• Exercise: Please reproduce the rows below word for word, with every line kept as it appears.
··········
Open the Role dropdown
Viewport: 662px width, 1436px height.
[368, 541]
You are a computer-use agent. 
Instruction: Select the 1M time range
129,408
··········
• Task response:
Open the Role dropdown
Viewport: 662px width, 1436px height.
[368, 541]
You are a computer-use agent. 
Instruction: Select the 1M time range
129,408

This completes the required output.